━━━ LISTING ━━━

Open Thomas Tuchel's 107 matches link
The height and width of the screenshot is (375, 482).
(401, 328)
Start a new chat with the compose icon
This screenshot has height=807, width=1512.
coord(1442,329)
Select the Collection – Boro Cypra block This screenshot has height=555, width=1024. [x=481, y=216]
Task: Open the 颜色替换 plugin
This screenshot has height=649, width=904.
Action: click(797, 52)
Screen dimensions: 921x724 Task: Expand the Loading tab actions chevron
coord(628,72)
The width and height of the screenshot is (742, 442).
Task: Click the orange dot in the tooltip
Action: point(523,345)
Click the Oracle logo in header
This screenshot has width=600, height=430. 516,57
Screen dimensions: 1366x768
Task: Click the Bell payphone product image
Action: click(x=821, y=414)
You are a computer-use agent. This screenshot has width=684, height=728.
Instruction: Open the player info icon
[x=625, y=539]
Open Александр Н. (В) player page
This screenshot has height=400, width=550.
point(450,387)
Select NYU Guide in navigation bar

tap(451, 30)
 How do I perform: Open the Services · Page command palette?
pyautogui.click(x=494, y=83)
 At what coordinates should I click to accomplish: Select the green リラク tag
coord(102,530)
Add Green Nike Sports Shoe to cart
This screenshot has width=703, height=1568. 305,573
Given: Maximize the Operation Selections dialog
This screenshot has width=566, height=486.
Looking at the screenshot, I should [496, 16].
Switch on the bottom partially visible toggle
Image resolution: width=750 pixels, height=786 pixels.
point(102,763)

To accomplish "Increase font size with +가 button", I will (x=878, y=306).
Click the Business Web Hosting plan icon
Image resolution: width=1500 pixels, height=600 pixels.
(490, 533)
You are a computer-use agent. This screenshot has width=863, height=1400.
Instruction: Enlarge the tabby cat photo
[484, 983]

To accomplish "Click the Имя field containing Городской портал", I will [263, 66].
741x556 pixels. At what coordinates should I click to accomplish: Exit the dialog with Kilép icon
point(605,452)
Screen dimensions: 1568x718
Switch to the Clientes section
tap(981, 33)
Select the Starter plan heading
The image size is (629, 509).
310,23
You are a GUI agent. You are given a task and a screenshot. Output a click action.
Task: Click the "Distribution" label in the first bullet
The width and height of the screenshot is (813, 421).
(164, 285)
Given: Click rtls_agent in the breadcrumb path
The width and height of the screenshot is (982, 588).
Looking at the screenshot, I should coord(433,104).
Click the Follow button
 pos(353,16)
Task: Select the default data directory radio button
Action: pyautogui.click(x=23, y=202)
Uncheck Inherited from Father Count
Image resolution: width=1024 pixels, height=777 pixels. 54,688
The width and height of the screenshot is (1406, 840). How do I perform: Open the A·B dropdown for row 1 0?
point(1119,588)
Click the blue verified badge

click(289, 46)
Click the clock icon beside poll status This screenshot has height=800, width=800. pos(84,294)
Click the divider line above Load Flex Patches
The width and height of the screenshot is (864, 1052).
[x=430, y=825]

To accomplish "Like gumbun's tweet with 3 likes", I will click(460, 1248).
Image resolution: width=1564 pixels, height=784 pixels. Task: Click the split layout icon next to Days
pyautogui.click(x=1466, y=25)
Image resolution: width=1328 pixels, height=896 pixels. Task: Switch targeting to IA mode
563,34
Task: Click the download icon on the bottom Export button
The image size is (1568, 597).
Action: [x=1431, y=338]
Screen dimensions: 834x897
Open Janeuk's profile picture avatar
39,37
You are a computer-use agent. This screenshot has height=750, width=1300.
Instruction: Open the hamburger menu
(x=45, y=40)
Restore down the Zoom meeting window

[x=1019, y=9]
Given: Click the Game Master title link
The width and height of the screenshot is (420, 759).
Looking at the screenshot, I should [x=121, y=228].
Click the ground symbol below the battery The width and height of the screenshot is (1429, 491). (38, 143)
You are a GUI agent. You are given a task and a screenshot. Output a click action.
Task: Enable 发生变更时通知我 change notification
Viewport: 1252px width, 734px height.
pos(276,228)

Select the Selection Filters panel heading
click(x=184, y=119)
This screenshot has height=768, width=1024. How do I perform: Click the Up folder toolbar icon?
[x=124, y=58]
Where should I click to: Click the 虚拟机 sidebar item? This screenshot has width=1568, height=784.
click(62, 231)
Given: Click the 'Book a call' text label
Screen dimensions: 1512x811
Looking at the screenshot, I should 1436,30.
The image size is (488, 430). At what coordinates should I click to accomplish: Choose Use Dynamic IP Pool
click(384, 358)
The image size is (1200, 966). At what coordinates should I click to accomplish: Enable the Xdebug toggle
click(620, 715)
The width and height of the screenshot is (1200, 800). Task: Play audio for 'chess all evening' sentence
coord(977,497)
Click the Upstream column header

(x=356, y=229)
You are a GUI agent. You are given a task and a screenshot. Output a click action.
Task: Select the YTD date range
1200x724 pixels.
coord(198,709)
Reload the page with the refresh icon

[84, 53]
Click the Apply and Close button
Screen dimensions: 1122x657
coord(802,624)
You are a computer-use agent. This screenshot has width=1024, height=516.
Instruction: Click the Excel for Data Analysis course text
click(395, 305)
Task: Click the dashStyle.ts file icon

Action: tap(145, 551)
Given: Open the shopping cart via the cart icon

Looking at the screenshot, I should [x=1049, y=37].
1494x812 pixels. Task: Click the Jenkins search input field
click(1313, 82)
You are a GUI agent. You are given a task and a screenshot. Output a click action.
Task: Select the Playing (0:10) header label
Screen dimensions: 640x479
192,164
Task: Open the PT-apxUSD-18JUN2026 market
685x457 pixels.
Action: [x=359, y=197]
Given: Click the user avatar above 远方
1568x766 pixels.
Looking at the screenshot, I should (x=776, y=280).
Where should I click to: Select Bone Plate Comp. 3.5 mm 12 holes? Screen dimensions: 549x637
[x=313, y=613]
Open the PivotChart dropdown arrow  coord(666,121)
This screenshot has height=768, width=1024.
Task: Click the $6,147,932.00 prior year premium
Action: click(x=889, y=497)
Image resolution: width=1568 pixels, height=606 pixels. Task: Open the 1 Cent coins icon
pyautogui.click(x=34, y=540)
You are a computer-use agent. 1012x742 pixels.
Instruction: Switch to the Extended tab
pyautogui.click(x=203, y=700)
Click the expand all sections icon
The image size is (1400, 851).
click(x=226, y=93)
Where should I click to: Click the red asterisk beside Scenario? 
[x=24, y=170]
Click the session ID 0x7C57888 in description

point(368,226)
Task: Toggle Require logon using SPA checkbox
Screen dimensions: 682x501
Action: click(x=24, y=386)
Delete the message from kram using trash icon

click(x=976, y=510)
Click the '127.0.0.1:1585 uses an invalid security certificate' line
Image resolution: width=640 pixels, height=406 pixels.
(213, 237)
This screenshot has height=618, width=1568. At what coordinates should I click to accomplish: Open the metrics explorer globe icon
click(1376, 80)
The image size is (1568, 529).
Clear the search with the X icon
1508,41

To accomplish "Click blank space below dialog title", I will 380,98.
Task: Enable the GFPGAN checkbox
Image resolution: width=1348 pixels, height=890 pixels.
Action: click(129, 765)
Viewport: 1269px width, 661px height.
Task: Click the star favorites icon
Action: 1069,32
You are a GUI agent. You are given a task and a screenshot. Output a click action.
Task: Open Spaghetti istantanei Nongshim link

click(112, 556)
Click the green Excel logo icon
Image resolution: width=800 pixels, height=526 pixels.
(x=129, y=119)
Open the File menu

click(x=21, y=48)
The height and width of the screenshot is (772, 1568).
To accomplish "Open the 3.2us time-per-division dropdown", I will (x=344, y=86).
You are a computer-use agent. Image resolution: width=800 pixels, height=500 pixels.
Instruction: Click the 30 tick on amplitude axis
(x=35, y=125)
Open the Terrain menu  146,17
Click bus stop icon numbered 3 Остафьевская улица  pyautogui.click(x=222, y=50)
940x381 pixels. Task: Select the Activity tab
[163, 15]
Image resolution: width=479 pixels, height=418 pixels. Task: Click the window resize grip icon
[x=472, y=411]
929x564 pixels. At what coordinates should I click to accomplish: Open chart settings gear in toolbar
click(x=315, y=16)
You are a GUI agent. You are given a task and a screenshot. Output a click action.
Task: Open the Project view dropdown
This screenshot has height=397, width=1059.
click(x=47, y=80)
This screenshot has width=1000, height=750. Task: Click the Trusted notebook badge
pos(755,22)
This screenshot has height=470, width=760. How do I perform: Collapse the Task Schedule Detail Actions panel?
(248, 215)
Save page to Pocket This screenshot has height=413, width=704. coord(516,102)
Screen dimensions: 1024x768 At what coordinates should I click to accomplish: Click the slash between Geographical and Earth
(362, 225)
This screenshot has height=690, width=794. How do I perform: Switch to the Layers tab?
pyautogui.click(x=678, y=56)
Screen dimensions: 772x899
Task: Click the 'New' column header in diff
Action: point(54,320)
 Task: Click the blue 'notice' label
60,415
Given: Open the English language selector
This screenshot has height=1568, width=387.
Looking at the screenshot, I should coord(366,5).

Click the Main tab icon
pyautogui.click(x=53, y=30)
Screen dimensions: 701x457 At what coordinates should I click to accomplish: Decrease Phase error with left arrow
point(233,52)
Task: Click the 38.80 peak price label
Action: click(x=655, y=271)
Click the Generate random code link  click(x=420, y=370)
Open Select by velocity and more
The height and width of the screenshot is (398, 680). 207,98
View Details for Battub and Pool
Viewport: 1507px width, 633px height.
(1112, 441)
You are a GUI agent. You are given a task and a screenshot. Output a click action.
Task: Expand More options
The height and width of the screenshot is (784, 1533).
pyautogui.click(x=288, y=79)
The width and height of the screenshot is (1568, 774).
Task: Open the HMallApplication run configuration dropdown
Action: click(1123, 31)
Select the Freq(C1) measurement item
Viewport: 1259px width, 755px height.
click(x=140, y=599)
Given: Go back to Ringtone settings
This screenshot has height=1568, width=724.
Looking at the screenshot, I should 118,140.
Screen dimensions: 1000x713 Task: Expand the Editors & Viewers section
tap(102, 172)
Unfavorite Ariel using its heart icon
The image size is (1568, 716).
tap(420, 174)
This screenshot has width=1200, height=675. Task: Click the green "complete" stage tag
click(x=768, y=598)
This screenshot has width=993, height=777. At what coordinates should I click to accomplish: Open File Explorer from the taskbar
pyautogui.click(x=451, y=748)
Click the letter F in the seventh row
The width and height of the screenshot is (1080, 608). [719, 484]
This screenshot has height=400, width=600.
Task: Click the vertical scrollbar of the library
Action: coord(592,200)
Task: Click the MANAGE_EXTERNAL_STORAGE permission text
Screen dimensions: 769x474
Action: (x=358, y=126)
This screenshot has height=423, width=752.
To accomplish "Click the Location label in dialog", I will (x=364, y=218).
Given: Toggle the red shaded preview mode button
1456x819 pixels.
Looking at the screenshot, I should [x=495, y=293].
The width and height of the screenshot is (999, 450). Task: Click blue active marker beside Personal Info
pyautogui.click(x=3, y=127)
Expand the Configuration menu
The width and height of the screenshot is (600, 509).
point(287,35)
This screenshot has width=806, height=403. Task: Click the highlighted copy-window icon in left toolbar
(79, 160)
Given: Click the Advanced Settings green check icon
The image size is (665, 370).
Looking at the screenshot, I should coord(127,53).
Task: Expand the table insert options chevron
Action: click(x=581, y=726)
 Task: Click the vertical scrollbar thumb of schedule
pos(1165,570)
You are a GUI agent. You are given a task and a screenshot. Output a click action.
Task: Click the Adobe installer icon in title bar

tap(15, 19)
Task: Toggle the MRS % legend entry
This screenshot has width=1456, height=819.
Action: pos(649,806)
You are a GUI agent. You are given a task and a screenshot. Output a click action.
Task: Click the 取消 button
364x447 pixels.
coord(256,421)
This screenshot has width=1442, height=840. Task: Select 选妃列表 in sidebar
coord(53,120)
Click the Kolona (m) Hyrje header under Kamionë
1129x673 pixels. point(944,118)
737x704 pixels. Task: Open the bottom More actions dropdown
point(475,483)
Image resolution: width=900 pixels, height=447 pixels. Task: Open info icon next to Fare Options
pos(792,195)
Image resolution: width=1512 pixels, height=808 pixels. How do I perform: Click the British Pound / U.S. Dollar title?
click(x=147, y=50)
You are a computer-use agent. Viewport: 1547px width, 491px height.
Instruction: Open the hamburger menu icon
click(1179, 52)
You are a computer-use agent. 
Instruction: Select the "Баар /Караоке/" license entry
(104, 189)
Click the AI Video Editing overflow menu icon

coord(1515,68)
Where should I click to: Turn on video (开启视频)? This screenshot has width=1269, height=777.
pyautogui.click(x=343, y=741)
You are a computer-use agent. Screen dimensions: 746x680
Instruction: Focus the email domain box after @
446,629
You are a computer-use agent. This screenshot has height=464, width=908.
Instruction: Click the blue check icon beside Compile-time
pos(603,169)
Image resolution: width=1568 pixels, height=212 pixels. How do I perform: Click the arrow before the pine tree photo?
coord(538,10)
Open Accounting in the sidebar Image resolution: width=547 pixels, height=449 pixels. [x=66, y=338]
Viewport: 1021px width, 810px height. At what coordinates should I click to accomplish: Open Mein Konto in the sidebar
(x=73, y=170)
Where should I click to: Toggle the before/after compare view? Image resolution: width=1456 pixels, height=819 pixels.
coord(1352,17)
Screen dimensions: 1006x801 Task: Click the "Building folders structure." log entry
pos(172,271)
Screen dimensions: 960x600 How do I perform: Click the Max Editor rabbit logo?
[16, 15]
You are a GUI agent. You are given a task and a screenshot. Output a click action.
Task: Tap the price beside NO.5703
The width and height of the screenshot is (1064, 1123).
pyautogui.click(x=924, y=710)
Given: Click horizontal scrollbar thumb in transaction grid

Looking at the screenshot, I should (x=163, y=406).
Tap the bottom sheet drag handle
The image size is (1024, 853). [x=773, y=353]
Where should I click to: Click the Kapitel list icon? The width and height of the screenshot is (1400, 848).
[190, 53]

━━━

THE EXERCISE: Copy the rows from the line containing "Given: Toggle the" down through the line containing "tap(15, 19)", replacing every "icon" with "symbol" and keeping everything else the same.

RESULT:
Given: Toggle the red shaded preview mode button
1456x819 pixels.
Looking at the screenshot, I should [x=495, y=293].
The width and height of the screenshot is (999, 450). Task: Click blue active marker beside Personal Info
pyautogui.click(x=3, y=127)
Expand the Configuration menu
The width and height of the screenshot is (600, 509).
point(287,35)
This screenshot has width=806, height=403. Task: Click the highlighted copy-window symbol in left toolbar
(79, 160)
Given: Click the Advanced Settings green check symbol
The image size is (665, 370).
Looking at the screenshot, I should coord(127,53).
Task: Expand the table insert options chevron
Action: click(x=581, y=726)
 Task: Click the vertical scrollbar thumb of schedule
pos(1165,570)
You are a GUI agent. You are given a task and a screenshot. Output a click action.
Task: Click the Adobe installer symbol in title bar

tap(15, 19)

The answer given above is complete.